As a cultural reference point, the deli is frozen in time, Mr. Davis says. While other cuisines discovered ways to update the menu — healthier ingredients, smaller portions or borrowing from other styles to create whole new hybrids (Asian fusion, anyone?) — deli food got stuck.
“It just stopped evolving,” says Mr. Davis. “At a certain point, deli became a relic of another time. To move forward, it has to be different. Our lives are not the same. It’s just not hip.”
Also working against many delis: economics. Mr. Sax discovered in his research that deli foods are not moneymakers, and most delis must settle for very small profit margins. Climbing rents — especially in New York City, where places like the Lower East Side, once the center of deli culture, is now home to million-dollar condos and organic markets — have eroded further already thin margins, forcing many a deli owner out of business.

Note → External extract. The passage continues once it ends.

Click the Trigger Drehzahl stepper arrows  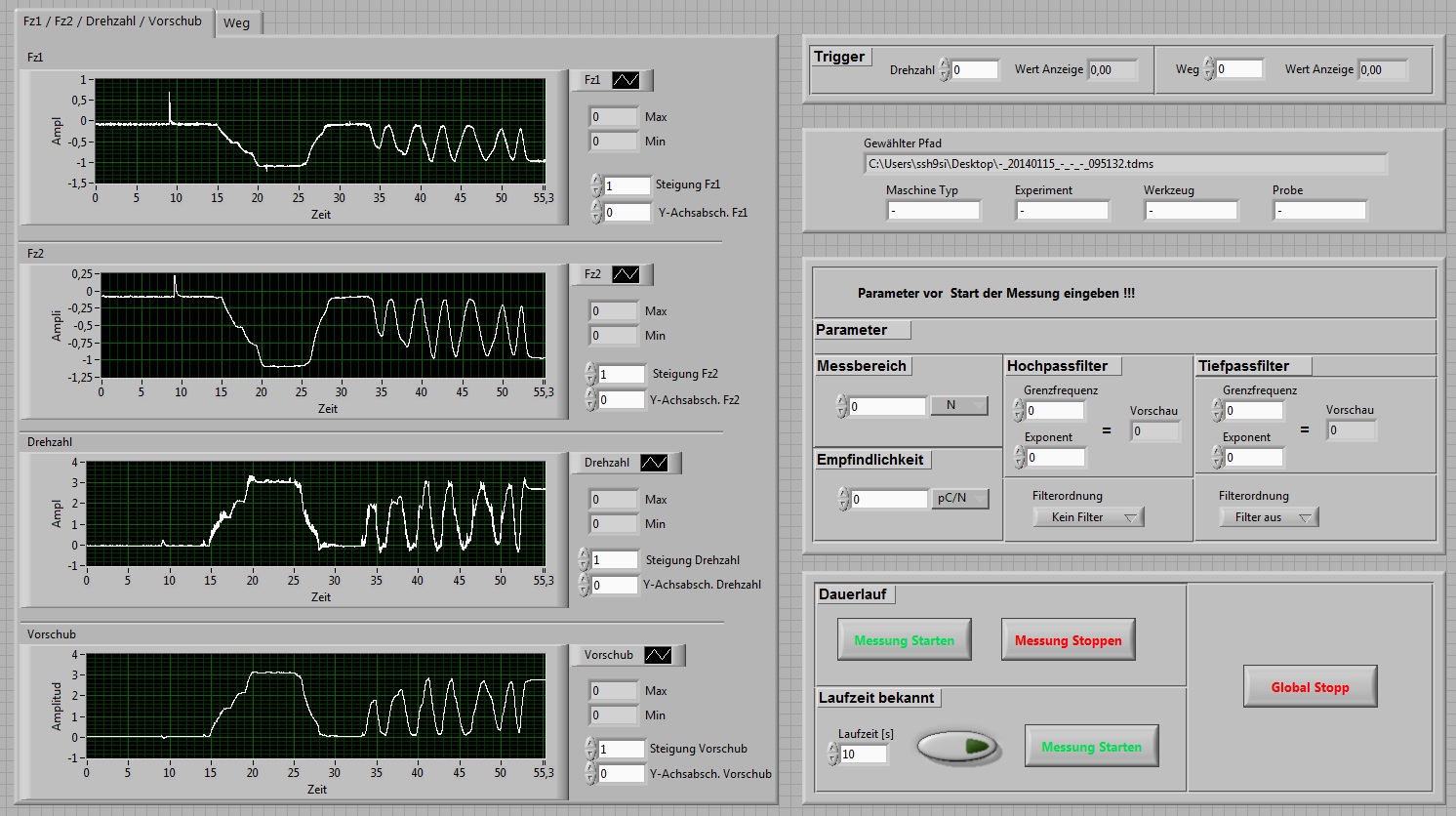pyautogui.click(x=945, y=69)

“Pastrami and corned beef are actually some of the least profitable foods,” says Mr. Sax. “Whereas a place selling chicken wings can sell a whole basket for $12, when it costs them about $4 to make, as well as sell a whole lot of beer. No one goes to a deli to drink.”

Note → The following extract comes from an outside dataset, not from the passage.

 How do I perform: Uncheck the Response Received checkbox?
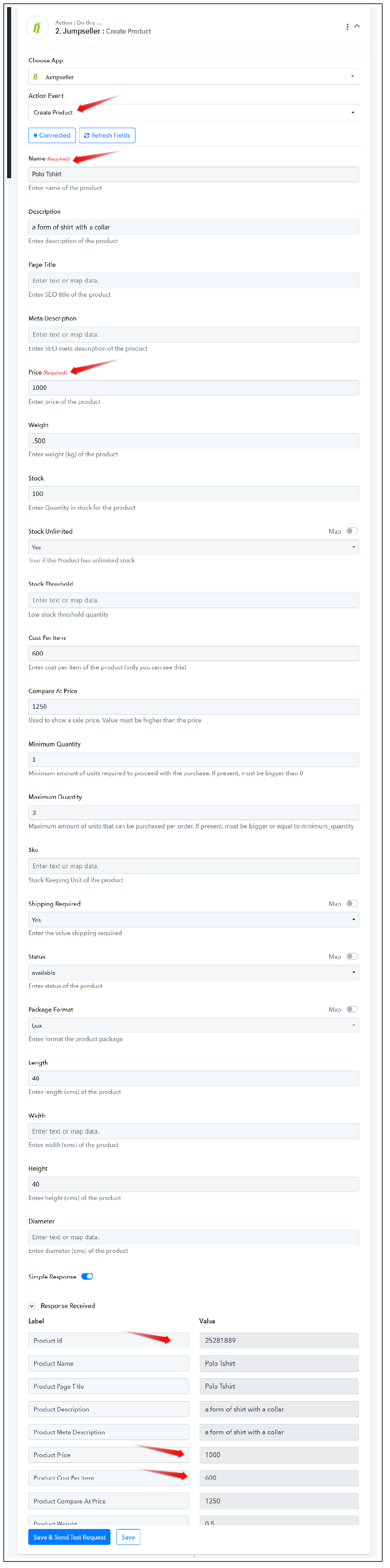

Meanwhile, Mr. Sax took a turn through Washington for his research. He points out in the book that Washington has never been a stellar deli town, especially compared with other big cities like New York, Chicago and Baltimore.
Still, Washington has made contributions of its own to deli culture, Mr. Sax points out. Chief among them was Duke Zeibert’s, which closed for the last time in the mid-1990s. While technically a restaurant that was a couple of levels above a mere deli, Duke Zeibert’s was for decades the place for everyone from lobbyists to journalists to Redskins coaches to schmooze and enjoy chicken in the pot, a classic deli dish. More recently, lobbyist Jack Abramoff opened Stacks, a kosher deli/restaurant downtown. Mr. Abramoff, of course, was jailed for fraud, and Stacks is also closed.
What remains: Loeb’s New York Deli has been a success in the District for more than 50 years. Mr. Sax said Loeb’s served some of the best chopped liver and matzo ball soup he had while researching the book. Also good: Morty’s (formerly Krupin’s) on Wisconsin Avenue Northwest and the Parkway Deli and Restaurant and the Woodside Deli, both in Silver Spring.
Mr. Sax says that he thinks every big city will have one deli at least for a while.
“It is tough to kill something off completely,” he said. The time may even be right for deli to become trendy, says Mr. Sax.
“In tough economic times, the appeal of the $150 tasting menu has been lost,” he said. “People are seeking comfort in food that reminds them of what they used to eat.”